◆ What the exercise asks
Take the line containing "Viewport: 1370px width, 771px" and all lines after it to the end of the records, and output them exactly.

------------------------------

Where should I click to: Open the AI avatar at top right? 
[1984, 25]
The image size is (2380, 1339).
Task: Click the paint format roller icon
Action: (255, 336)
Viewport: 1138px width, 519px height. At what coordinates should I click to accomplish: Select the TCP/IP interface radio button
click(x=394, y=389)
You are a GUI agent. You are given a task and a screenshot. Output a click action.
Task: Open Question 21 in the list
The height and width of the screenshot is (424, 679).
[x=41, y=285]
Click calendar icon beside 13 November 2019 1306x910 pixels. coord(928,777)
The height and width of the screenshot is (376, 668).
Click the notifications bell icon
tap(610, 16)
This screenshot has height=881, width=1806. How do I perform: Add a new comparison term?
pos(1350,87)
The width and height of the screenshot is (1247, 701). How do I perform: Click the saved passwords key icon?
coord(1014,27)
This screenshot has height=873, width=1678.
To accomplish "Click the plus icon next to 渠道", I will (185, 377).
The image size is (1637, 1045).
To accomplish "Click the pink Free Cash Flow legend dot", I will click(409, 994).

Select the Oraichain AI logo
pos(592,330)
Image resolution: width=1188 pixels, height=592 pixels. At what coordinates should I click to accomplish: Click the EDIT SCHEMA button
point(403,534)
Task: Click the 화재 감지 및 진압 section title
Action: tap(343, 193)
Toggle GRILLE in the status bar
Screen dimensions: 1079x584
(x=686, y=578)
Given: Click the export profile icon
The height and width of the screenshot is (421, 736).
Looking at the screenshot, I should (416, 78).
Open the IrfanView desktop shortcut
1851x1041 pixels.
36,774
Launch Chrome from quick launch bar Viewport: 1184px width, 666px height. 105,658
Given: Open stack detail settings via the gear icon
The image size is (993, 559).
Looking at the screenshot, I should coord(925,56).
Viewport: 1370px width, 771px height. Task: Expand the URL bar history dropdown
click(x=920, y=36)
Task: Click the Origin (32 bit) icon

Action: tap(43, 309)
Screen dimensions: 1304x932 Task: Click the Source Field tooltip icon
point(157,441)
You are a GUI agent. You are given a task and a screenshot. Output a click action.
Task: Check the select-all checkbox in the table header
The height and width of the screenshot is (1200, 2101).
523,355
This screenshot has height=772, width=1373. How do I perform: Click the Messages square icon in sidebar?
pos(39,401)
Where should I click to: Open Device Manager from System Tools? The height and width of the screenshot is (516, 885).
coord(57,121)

------------------------------

◆ Result
Viewport: 1370px width, 771px height. Task: Expand the URL bar history dropdown
click(x=920, y=36)
Task: Click the Origin (32 bit) icon

Action: tap(43, 309)
Screen dimensions: 1304x932 Task: Click the Source Field tooltip icon
point(157,441)
You are a GUI agent. You are given a task and a screenshot. Output a click action.
Task: Check the select-all checkbox in the table header
The height and width of the screenshot is (1200, 2101).
523,355
This screenshot has height=772, width=1373. How do I perform: Click the Messages square icon in sidebar?
pos(39,401)
Where should I click to: Open Device Manager from System Tools? The height and width of the screenshot is (516, 885).
coord(57,121)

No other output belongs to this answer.